We want a general model, because that is better for making predictions on future data. Making predictions is what machine learning is all about, so a non-general model leads to bad predictions. And we don't want that.

What this means is that we can't just throw all the attributes at the learner and expect good prediction results. Through experimentation and applying our own expert knowledge (i.e., reading good articles), we arrived on a smaller subset of the attributes to use for training the learner. Most of these are the familiar ones discussed in the media, and even unofficially confirmed, including:

"good wins" (total wins against RPI top 25)
"bad losses" (total losses against RPI 101 or worse)
+/- .500 against other RPI teams
polls and Jeff Sagarin's computer rankings
conference record +/- .500
conference performance and schedule strength (measured by conference RPI)
non-conference performance and schedule strength (measured by non-conference RPI)

(We now return you to your regular programming.)

The point of all this is that we've tried to identify the most important attributes to predicting selection and seeding, based on the past data we have (2000-2005). Our results last season showed that we guessed pretty well, though there is certainly room for improvement.

Now, back to Memphis. Until recently, we measured conference performance and schedule strength with the team's ranking (rather than the actual value) in conference-specific RPI. (We did the same for non-conference as well.)

The idea is that the actual RPI value is not important; it's their standing in relation to other teams. A .6000 RPI may not mean the same thing year to year (much as a .300 batting average in baseball may not). To build a bracket, only this year's performance matters, so the important thing when looking at past seasons is how the team compares to others.

This worked well for predicting the 2005 seeds. (We correctly picked all four #1 seeds in order. #2 seeds, not so much.) However, things started looking a bit dodgy this year. Memphis, which many think deserves a #1 seed (certainly a #2) was showing up as a borderline #3/4 seed when we ran this numbers. So I got curious.

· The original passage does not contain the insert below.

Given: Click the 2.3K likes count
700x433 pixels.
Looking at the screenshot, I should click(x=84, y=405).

I looked at their numbers through games of March 1:

	Rank			Conf		NonConf	Road	L10	1-25	26-50	51-100	101+
W-L	Sagarin	Poll	RPI	RPI	+/-	RPI	+/-	W	W	+/-	+/-	L
26-2	4	3	5	0.5957	12	0.6807	10	10	4	2	5	0

Looks pretty good in general. So I thought maybe something was wrong with my code or the data, but most of the other predictions looked sane. So I dug deeper.

From 2000 to 2005, 24 teams were given #1 seeds. The average conference RPI rank of those teams is a shade over 5th, with only two outside the top 10. The conference RPI rank for Memphis: 48th (as of Mar. 1). During that period, the average non-conference RPI rank for the same teams was 9.5, including a 38th and 42nd. So, at least for this sample, it looks like the committee gives the conference RPI rank more weight than the non-conference RPI.

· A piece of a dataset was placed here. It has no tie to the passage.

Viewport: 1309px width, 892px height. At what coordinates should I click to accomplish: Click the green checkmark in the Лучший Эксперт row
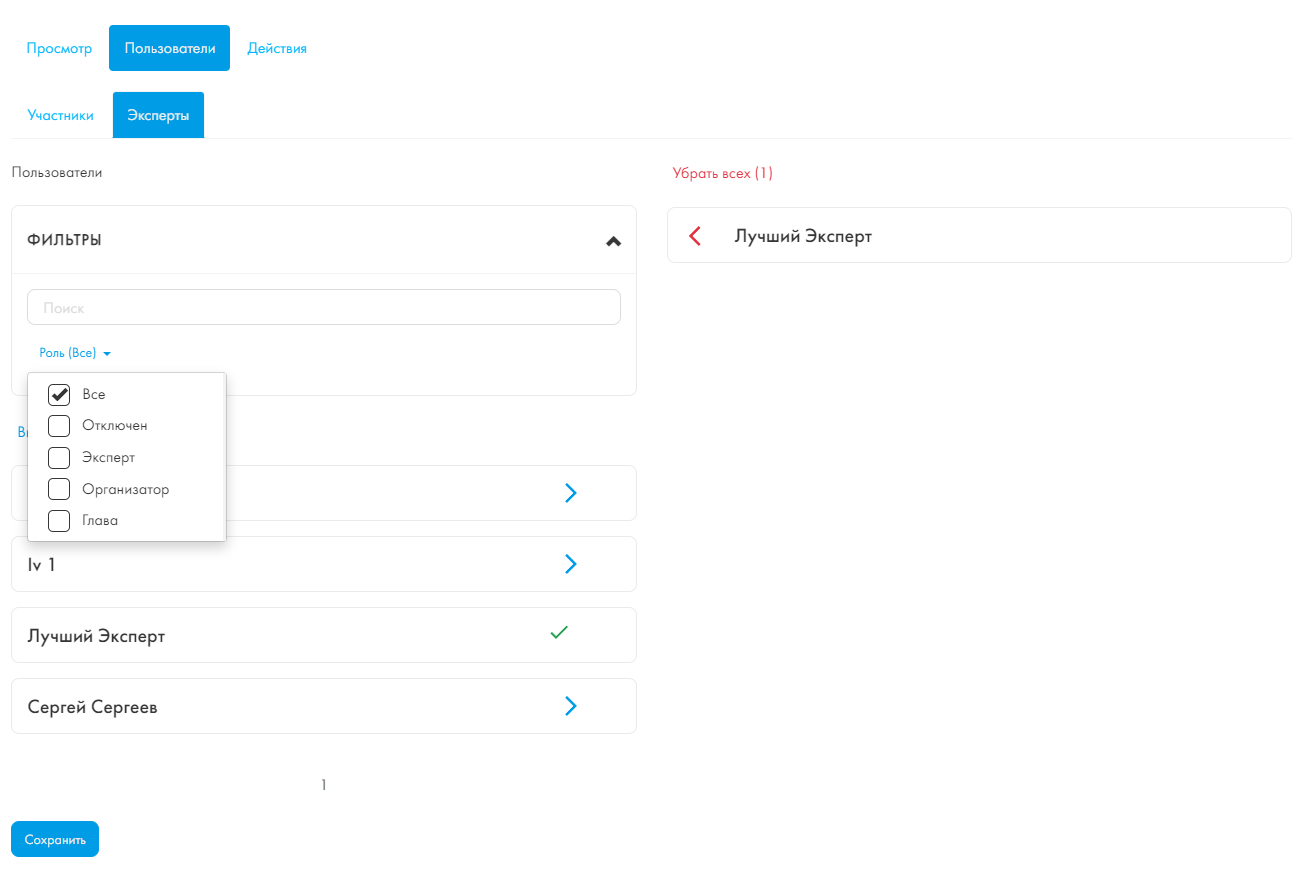559,632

Out of curiosity, I replaced the conference and non-conference RPI ranks with the actual RPI values. Memphis jumped up to the #1 line (#4 in the S-Curve), and this is what you currently see on the site. I would like to do more investigation for next season, but I'm leaving it as it is now because I think it's more likely for Memphis to be a #1 seed than a #4 seed.

It is possible that the revised RPI formula has some effect on this (previous seasons use the old formula), but I have not had a chance to try it with the new formula. Maybe next year...

None of this is to say that the Tigers' conference RPI (and the corresponding rank) will not improve in their remaining games. Their last 2 regular season opponents are in the RPI top 60, and winning their conference tournament should also help.

Just don't be surprised if they win out and still fall short of the #1 seed line.